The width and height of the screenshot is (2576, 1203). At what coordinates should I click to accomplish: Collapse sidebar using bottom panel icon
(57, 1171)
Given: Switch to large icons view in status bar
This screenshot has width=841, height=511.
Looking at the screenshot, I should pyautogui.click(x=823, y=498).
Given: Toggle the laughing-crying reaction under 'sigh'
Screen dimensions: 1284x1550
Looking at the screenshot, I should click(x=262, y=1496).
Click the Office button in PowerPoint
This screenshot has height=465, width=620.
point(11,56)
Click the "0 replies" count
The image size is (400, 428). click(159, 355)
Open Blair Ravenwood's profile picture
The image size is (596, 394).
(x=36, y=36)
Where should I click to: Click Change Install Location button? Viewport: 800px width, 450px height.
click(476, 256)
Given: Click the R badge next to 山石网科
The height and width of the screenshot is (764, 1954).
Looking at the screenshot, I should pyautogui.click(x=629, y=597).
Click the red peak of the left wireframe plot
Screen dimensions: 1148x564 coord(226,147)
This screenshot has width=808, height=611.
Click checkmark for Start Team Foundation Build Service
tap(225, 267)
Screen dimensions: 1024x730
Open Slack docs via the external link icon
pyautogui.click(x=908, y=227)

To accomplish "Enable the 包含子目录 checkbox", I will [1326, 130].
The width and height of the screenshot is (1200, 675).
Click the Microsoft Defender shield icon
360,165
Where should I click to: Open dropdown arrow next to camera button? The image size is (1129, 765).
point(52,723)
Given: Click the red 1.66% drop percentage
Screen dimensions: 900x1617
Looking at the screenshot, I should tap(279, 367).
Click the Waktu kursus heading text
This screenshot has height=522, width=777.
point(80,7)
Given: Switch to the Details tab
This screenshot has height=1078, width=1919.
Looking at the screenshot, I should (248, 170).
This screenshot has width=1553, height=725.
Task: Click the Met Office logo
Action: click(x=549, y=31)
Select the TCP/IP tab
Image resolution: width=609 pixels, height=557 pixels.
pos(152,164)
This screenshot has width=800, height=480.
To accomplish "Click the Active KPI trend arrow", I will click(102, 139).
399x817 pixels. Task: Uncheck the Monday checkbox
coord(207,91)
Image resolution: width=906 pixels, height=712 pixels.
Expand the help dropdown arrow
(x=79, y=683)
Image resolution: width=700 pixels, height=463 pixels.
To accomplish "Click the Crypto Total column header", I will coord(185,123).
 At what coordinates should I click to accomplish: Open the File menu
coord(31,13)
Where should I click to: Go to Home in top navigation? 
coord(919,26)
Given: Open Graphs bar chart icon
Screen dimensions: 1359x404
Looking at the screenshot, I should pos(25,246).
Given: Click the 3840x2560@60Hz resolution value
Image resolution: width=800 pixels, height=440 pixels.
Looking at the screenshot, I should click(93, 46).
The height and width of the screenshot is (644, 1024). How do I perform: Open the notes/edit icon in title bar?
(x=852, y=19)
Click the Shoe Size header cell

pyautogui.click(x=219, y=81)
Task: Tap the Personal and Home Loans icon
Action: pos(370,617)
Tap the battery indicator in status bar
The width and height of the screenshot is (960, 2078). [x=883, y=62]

Goal of the exercise: After checking the entries, state how many lines contain "Switch", and write nothing but the number.

Exercise answer: 2